Donald Trump’s dismissal of congressional oversight is frightening on its face. Even more terrifying is the GOP’s willingness to accept it, to say it’s OK for the president to kick Congress in the teeth.

Say this about Bolton: He tells the truth

(Photo by Tasos Katopodis/Getty Images)

The chances of U.S. Senate Democrats being able to call witnesses in the trial of Donald John Trump seem to be vanishing.

It’s a shame. One of the witnesses, ex-national security adviser John Bolton, has first-hand knowledge of what Trump said to the Ukrainian president on that fateful July 25, 2019 phone call.

He has expressed concern about the nature of the request Trump made to his Ukrainian colleague: the favor of political help, a request to Trump dig up dirt on Joe Biden, a potential 2020 campaign foe. I consider that an abuse of power. So did most of the House of Representatives when it voted to impeach Trump.

Well, if the Senate Republican leadership has its way and the Senate proceeds without hearing from Bolton and others who were in the room that day, then the impeachment “trial” will need a historical asterisk as we refer to it in the future.

I do not consider John Bolton to be a liar. He is a man of principle. He is too hawkish for my taste, but I tend to believe him over anything that comes forth from his former boss, the current president.

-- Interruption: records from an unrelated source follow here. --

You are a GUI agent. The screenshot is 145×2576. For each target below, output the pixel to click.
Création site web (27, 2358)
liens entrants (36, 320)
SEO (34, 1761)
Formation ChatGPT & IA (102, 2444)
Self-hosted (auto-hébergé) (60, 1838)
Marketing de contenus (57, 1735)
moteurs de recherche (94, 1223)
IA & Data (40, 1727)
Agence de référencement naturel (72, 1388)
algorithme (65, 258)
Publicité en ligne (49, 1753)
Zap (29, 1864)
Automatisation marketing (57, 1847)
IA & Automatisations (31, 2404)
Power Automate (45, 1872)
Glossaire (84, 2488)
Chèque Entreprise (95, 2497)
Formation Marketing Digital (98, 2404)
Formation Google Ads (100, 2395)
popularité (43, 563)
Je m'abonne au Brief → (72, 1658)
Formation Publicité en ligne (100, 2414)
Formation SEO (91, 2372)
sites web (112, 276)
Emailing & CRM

Accordingly, I wish we could hear from him.

But … it likely won’t occur. Too bad. The nation will likely suffer the consequence of the absence of this man’s Senate testimony.

Prepare for ‘unity’ campaign for POTUS

Once we get past this impeachment trial of Donald John Trump, the current president of the United States, we should steel ourselves for a presidential campaign that well might focus on “unity.”

And that brings me right to the point: The incumbent president is not equipped in any sense to provide anything close to “unity” as he seeks re-election to the office he won after a scorched-Earth campaign in 2016.

Sure, he vowed to unify the nation. He pledged to work across the aisle. He said he would be the president of “all Americans.”

Has he delivered the goods? Well, you know how I feel about that.

Indeed, the president has been campaigning for re-election almost from the moment his smaller-than-boasted inaugural crowd dispersed from in front of the U.S. Capitol.

He has been speaking almost exclusively to the base of supporters who have stuck with him throughout his presidential term. He does, after all, demand unfettered loyalty among those who work with and for him, isn’t that right? That demand has been pretty well proven.

The unity mantra, therefore, is going to fall as well on whoever emerges from the Democratic Party field to challenge the president …. presuming, as virtually all observers have done, that he survives the impeachment trial that is underway in the U.S. Senate.

The way I see the fall campaign matching up — Trump vs. Any Democrat — the burden of unifying the country is going to fall on whoever challenges the president, given that Trump is incapable of unifying anyone.

I am one American patriot who yearns for a return of the “one nation under God” we all cherish.